HOW TO COMPLETE THIS TASK -
How many lines in the records below contain the word "computer"? Answer with the number and nothing else.

TASK INPUT -
○ ○ ○

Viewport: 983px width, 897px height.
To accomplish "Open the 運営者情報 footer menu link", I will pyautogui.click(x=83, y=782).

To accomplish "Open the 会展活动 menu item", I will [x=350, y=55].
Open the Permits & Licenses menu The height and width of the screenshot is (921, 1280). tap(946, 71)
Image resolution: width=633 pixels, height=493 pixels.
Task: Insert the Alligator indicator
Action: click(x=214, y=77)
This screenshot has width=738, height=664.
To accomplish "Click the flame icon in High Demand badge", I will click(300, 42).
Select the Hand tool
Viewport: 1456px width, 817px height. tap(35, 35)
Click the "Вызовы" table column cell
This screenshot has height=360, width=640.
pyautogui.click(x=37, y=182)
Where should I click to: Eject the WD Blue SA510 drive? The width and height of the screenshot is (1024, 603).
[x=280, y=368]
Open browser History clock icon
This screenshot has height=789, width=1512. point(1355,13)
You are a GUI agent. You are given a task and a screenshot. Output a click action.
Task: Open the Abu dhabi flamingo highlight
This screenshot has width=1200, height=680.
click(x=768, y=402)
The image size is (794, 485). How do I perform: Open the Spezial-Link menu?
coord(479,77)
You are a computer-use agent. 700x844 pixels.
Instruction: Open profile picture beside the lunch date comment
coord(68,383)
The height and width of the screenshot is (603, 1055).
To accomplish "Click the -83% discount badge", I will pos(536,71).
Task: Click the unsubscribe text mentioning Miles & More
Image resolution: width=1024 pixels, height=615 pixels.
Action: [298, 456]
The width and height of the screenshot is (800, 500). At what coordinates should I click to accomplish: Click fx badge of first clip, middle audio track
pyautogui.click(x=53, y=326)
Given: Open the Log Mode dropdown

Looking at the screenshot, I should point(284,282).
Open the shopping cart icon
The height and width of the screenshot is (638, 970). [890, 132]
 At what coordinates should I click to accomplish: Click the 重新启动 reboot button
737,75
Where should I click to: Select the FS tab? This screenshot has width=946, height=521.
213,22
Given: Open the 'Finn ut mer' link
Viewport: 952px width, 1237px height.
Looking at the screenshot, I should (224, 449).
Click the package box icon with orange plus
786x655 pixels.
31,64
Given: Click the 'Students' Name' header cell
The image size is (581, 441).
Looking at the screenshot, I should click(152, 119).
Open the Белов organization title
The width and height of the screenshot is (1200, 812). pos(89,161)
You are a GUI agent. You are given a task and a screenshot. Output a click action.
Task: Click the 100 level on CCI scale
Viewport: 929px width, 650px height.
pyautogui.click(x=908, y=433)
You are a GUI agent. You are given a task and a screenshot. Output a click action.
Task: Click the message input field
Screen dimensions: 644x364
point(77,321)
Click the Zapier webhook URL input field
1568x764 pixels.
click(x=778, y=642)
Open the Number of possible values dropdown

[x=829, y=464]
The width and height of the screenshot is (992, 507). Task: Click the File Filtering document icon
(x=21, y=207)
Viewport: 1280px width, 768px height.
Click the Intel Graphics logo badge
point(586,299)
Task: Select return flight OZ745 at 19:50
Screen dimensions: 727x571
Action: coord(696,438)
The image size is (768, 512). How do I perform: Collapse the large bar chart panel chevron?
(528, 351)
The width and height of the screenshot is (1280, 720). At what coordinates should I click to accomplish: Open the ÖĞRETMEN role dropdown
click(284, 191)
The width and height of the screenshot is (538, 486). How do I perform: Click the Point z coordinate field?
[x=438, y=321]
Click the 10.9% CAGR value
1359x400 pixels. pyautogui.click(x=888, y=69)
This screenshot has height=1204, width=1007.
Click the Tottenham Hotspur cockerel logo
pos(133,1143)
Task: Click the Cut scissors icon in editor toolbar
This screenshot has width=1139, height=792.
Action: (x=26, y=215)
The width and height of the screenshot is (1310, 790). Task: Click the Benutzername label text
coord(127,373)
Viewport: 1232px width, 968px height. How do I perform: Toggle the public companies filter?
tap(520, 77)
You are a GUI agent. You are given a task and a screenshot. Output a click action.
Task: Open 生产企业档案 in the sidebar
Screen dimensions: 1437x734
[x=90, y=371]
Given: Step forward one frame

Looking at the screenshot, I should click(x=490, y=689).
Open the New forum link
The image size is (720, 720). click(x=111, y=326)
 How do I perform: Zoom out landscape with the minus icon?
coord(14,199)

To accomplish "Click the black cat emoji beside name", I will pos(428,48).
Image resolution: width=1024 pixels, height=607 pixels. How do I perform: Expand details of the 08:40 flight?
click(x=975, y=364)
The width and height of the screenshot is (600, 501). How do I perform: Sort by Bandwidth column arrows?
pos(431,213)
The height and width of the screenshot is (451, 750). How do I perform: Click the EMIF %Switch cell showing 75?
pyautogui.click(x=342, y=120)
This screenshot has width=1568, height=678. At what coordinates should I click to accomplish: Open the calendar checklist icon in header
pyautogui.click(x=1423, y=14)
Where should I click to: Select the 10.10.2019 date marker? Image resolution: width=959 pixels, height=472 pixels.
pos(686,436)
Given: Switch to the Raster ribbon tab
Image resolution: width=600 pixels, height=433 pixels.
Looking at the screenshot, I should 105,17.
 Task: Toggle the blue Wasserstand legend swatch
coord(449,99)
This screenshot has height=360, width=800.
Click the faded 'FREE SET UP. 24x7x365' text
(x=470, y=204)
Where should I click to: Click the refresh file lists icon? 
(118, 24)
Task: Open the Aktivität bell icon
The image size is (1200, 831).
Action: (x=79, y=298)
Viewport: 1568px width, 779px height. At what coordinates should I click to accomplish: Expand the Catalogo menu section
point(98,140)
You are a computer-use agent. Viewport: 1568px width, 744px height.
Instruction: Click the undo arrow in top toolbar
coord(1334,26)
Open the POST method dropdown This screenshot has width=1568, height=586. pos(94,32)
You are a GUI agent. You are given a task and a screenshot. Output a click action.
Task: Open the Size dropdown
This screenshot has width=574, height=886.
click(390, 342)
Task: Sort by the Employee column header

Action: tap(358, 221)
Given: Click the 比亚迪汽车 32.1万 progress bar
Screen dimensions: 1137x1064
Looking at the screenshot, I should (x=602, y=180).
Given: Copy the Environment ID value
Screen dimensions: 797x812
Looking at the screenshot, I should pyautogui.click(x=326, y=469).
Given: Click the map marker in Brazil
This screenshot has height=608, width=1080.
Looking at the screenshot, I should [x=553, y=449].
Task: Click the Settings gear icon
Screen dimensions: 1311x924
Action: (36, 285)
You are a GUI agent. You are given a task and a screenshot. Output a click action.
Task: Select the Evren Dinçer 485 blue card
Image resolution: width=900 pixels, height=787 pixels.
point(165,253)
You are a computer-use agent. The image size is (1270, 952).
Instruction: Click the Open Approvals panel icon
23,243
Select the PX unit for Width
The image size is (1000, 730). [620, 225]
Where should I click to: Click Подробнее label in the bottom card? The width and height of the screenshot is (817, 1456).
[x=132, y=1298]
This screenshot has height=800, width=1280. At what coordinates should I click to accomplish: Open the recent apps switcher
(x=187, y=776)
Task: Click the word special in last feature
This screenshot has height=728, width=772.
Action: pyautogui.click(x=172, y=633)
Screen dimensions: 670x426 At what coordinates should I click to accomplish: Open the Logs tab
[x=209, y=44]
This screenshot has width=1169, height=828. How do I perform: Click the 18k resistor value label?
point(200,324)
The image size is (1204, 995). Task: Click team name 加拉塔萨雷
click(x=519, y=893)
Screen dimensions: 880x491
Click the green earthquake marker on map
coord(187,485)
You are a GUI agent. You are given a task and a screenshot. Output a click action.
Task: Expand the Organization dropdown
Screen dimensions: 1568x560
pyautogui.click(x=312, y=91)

○ ○ ○

WRITTEN SOLUTION -
3